**Data records**.
***

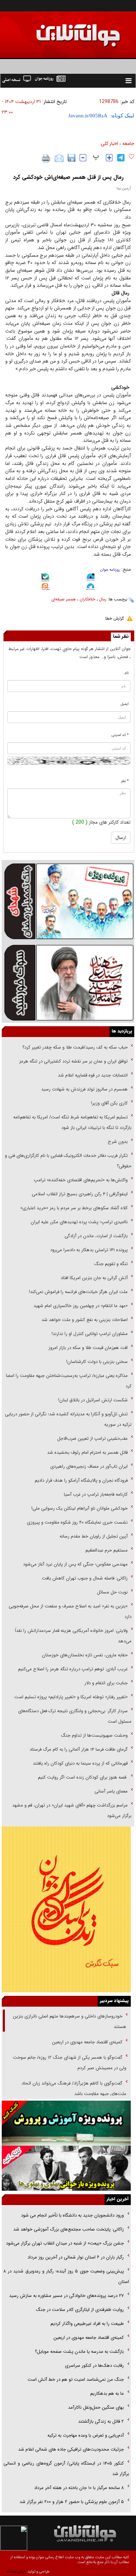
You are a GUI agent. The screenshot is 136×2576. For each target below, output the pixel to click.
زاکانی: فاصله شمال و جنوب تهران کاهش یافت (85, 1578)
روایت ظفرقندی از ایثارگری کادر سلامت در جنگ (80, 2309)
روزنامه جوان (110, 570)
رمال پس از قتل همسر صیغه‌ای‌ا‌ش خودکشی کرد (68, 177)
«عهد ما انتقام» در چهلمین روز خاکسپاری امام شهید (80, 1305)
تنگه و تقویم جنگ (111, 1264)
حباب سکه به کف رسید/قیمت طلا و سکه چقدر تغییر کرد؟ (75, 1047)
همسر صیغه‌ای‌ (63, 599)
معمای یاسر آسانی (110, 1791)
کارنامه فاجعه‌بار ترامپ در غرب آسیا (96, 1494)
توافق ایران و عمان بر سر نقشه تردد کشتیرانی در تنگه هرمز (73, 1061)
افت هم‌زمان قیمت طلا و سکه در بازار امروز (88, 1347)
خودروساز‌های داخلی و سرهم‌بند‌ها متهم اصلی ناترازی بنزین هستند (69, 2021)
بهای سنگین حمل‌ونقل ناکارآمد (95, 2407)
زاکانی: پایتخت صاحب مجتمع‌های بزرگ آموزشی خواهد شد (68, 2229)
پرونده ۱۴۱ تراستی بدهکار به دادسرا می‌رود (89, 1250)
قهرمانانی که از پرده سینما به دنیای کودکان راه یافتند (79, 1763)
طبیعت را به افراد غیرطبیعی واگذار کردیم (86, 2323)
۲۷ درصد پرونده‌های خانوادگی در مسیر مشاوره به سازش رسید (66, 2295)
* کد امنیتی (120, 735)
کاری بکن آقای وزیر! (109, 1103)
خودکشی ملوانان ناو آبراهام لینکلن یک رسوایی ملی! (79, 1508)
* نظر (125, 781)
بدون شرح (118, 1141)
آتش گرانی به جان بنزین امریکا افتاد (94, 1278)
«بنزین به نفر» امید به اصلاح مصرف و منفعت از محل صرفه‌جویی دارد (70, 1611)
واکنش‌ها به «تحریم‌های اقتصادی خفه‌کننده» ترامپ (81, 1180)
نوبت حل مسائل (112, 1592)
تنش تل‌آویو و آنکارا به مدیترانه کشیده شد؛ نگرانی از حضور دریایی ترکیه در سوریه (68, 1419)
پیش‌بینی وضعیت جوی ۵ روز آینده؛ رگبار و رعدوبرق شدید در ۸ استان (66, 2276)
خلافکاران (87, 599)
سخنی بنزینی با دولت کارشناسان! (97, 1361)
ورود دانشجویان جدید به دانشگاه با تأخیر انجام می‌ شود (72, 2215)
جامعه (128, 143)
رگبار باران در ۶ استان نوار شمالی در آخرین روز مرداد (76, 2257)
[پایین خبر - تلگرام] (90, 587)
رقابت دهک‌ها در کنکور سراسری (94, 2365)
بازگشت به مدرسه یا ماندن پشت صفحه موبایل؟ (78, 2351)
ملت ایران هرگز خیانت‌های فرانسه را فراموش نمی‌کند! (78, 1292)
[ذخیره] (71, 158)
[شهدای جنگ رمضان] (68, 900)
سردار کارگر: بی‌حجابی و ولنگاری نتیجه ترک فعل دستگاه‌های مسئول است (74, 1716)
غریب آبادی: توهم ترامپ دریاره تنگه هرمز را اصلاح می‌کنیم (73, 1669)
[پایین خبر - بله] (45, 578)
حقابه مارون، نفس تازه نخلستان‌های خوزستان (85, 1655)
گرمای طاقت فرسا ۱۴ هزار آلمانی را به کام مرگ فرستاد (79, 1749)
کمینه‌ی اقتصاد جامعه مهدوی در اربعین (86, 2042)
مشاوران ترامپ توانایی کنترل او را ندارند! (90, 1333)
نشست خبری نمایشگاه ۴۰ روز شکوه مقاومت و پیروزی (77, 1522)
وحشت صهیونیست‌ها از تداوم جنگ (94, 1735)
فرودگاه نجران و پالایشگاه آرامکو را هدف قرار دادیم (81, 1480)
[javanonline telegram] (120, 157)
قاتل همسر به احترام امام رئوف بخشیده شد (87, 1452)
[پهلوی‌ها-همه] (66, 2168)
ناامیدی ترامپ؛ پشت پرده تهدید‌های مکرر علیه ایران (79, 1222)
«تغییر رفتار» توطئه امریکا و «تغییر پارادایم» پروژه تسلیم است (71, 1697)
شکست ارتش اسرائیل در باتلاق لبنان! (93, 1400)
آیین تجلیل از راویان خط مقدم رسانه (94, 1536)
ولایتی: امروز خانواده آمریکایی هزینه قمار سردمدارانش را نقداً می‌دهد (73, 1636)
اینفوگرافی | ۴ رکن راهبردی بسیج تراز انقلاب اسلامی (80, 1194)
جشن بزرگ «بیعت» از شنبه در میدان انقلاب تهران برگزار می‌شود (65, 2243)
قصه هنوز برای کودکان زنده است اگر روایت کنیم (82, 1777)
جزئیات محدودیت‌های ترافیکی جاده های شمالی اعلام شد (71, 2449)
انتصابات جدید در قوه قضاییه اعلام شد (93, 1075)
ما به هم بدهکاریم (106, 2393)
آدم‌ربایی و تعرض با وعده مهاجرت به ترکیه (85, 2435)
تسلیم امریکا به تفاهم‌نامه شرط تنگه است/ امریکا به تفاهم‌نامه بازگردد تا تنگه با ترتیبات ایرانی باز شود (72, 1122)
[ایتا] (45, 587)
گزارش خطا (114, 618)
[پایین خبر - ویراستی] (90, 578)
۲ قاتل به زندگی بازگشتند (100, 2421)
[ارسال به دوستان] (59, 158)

***

**Try it**. The answer must contain only the lines from the one with "[ایتا] (45, 587)" to the end of the entries above, each written out exactly.

**The answer**.
[ایتا] (45, 587)
گزارش خطا (114, 618)
[پایین خبر - ویراستی] (90, 578)
۲ قاتل به زندگی بازگشتند (100, 2421)
[ارسال به دوستان] (59, 158)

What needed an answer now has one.